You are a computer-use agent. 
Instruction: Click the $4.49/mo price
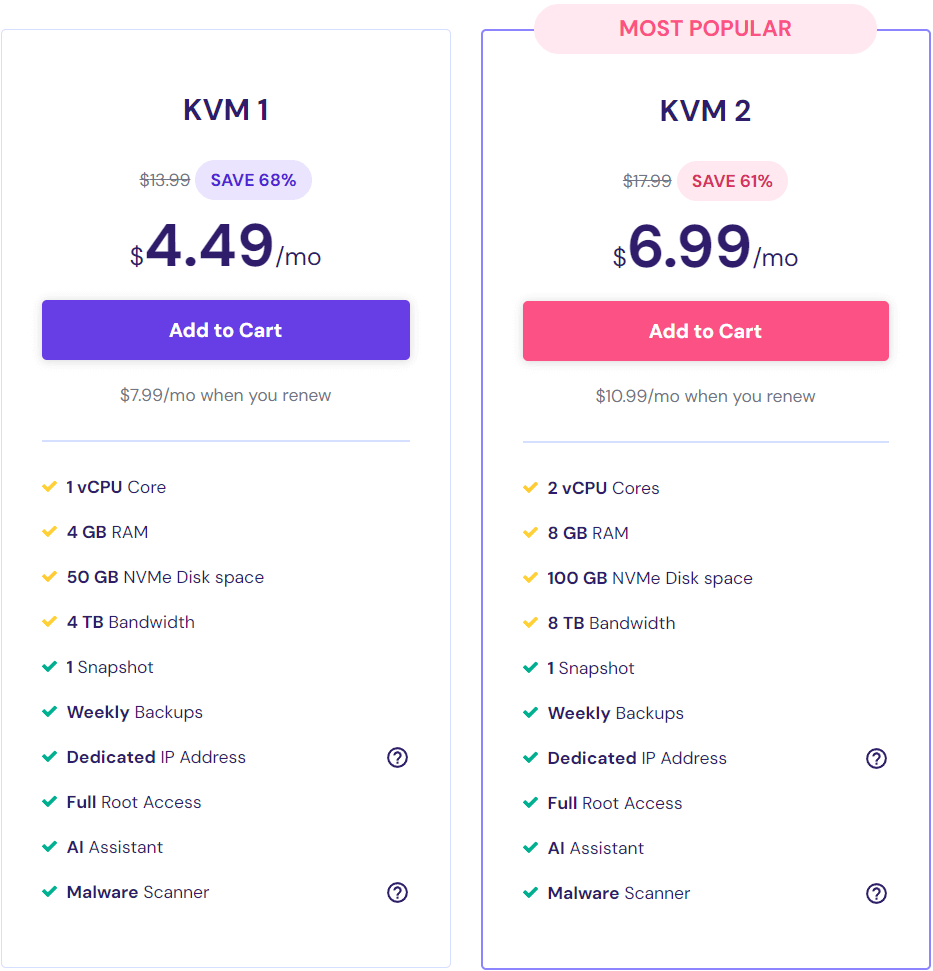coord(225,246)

...

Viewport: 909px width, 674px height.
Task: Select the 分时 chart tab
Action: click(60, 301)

==

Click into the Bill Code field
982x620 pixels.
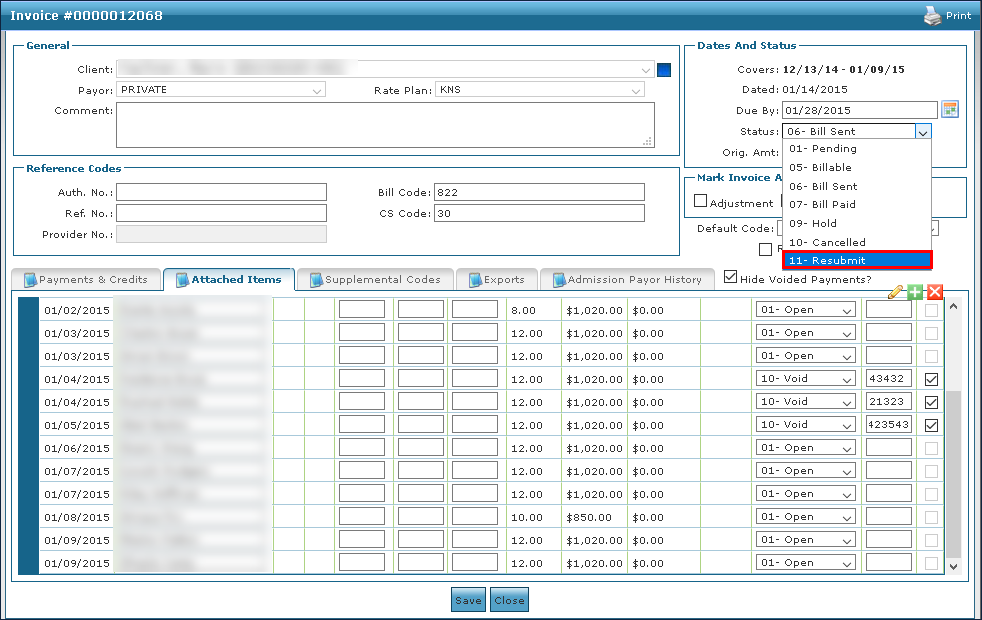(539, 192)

# AIM OF THE TASK:
Reproduce verbatim the lines between the one containing "You are a computer-use agent." and the one containing "coord(225,246)", inclusive, leaving out any pictures.

# SOLUTION TO THIS TASK:
You are a computer-use agent. 
Instruction: Click the $4.49/mo price
coord(225,246)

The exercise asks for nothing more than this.